What Grindex should do
General indexer should be an indexer API with user-configurable changeable index-types. It should enable us to extract a set of information from a certain data-source in a fast way. Grindex should be API driven and easily to integrate with diana and Fimex.
Exampel input types
- filter on model
- filter on referenceTime (from/to)
- additinal restrictions
- all given as ascii-strings (boost::regex?)
- extra input required for (datatype (grib,felt,nc,wdb), config-file for input)
Example data sources
- catalog (ftp, filesystem, http), filenames (patterns)
- fimex enabled files (parameters in fimex)
- wdb
- CSW (long term)
Expected return values
- count of results
- fimex vector<boost::shared_ptr<CDMReader»

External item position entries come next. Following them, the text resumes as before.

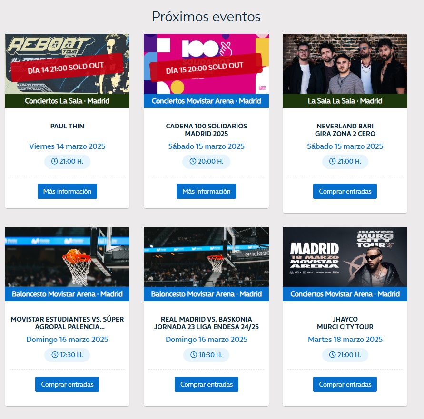This screenshot has width=424, height=419.
Task: Click the Conciertos La Sala · Madrid category label
Action: pos(67,101)
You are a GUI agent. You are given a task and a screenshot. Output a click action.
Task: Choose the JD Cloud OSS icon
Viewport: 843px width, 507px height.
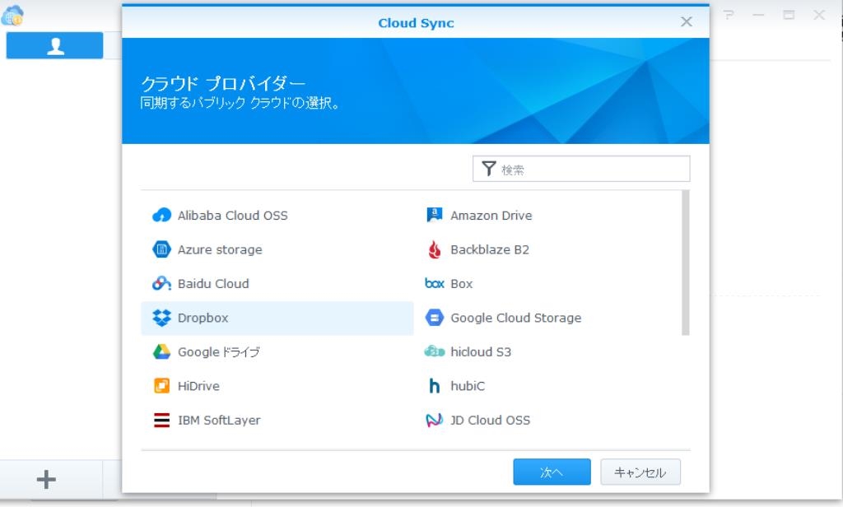click(435, 421)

- dump to netcdf-files (via fimex/NetCDFWriter) for testing (command-line tool)
Concrete example of input
DNMI_HIRLAM4/2010/09/15/grdqh00.dat_20100915 | HIRLAM4 = model, 2010/09/15/00 = reference time |
arctic_mfc-b2010091500-f2010091506.nc | arctic_mfc = model, 2010091500 = reference time |
/opdata/hirlam4/grdqh00.dat | hirlam4 = model, reference time from data content |
API outline
str searchCriteria = "MODEL,REFERANCETIME,FILENAMEMATCH:"*=MODEL/YY/MM/DD/grdqhHH.dat_*"'; gr = new Grindex(uri, string searchCriteria, dataformat, config) str searchDSL = "model=*;refernceTime < 2007-08-09' GrindexFind found = gr->find(str searchDSL) size_t count = found->count() vector<boost::shared_ptr<CDMReader> > = found->cdmReaders();
Fimex input from WDB after filtering
(Maybe this should be a part of fimex, but very related to Grindex?)
- dataprovider
- shape-name (grid-information, proj-string (also on latlong), proj-units (required for m), axes in m/degree)
- ref-time
- valid-time (from, to) [bounds]
- parameter-name (no convention yet)
- level-names (not level-numbers)
- level (from-to) (no level2-numbers)
- dataversion (eps primarily, different version of same (new model-run, same ref-time))
- referanse to field